Le plaignant a ajouté que le traitement réservé par le gouvernement aux militaires transgenres néglige ce qu’ils sont au-delà de leur identité de genre.
« Plus que simplement être des personnes trans, nous sommes militaires », a-t-il déclaré. « Nous servons. »
Ce que les plaignants disent être en jeu
Michael Haley, avocat chez GLAD Law qui représente les plaignants avec le National Center for LGBTQ Rights, a déclaré que l’affaire porte sur la question de savoir si le gouvernement honorera les engagements pris envers des personnes qui ont passé des années en uniforme.
« Les prestations de retraite, les prestations de santé, tout cela fait partie intégrante de ce que nous leur avons promis en tant que pays en échange des incroyables sacrifices qu’ils sont prêts à consentir pour nous protéger », a déclaré Haley.
Il a dit que l’argument de l’administration selon lequel aucun préjudice ne s’est produit ignore l’effet de l’émission d’ordres de retraite officiels puis de leur retrait.
« Avoir cette promesse faite par votre pays, puis voir cette promesse vous être retirée, alors qu’à une certaine date vous deviez être à la retraite, vous deviez gagner de l’argent à la retraite — c’est un préjudice réel », a déclaré Haley.
Haley a refusé de prédire la décision de Kaplan, mais a dit que ses questions montraient un scepticisme envers l’effort du gouvernement pour traiter l’affaire comme prématurée.
« Vous avez entendu dans ses questions un certain scepticisme quant à cette idée qu’il n’y a eu aucun préjudice », a-t-il déclaré.
La plainte découle de l’interdiction du service militaire des personnes transgenres par l’administration Trump, qui disqualifie généralement les personnes souffrant de dysphorie de genre ou ayant des antécédents de ce diagnostic.
Une directive de l’Air Force publiée en mai 2025 a permis aux militaires transgenres ayant 15 à 18 ans de service de demander une retraite en vertu de la Temporary Early Retirement Authority, à titre d’exception à la politique.
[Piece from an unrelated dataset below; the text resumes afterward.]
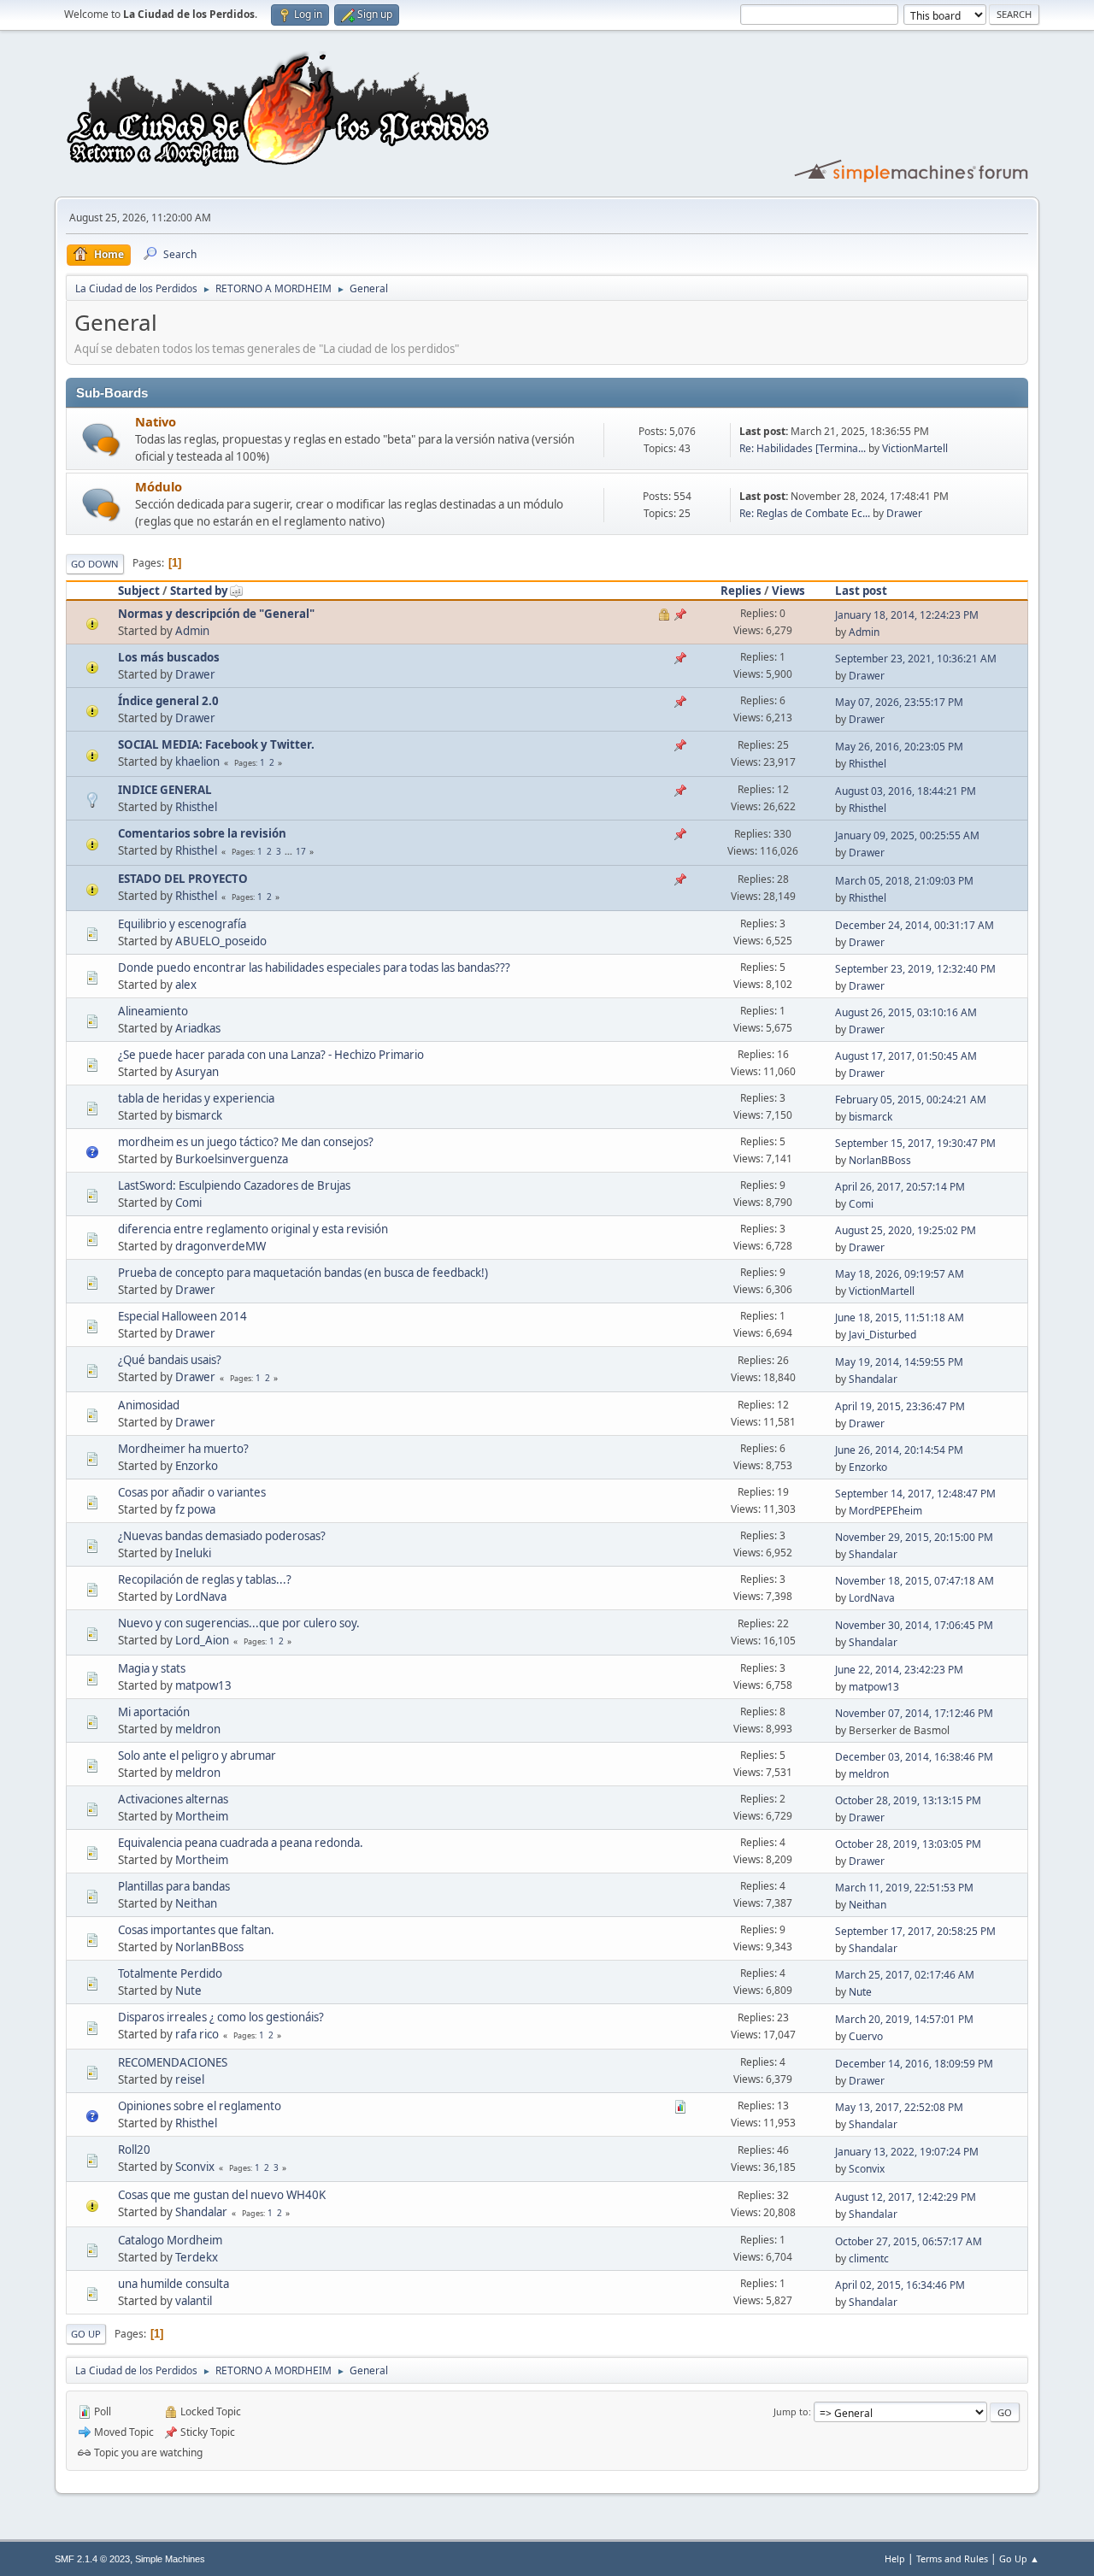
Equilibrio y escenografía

L’Air Force a approuvé les demandes des 17 plaignants et a émis leurs ordres le mois suivant. En août, les promesses avaient disparu.
Kaplan ne s’est pas prononcée depuis le banc mardi. Sa décision éventuelle déterminera si le gouvernement peut contraindre la plupart des plaignants à rester dans l’armée, leur refuser les retraites qu’il a approuvées et maintenir le tribunal fermé jusqu’à ce que leurs pertes deviennent encore plus difficiles à annuler.
Haley a déclaré que la question dépasse cette seule affaire, car les militaires actuels et futurs observent pour voir si les promesses de l’armée seront respectées.
« Ils veulent savoir que le gouvernement va suivre ses propres règles », a déclaré Haley. « Ce sont des personnes qui ont fait tout ce que le gouvernement leur a demandé de faire. »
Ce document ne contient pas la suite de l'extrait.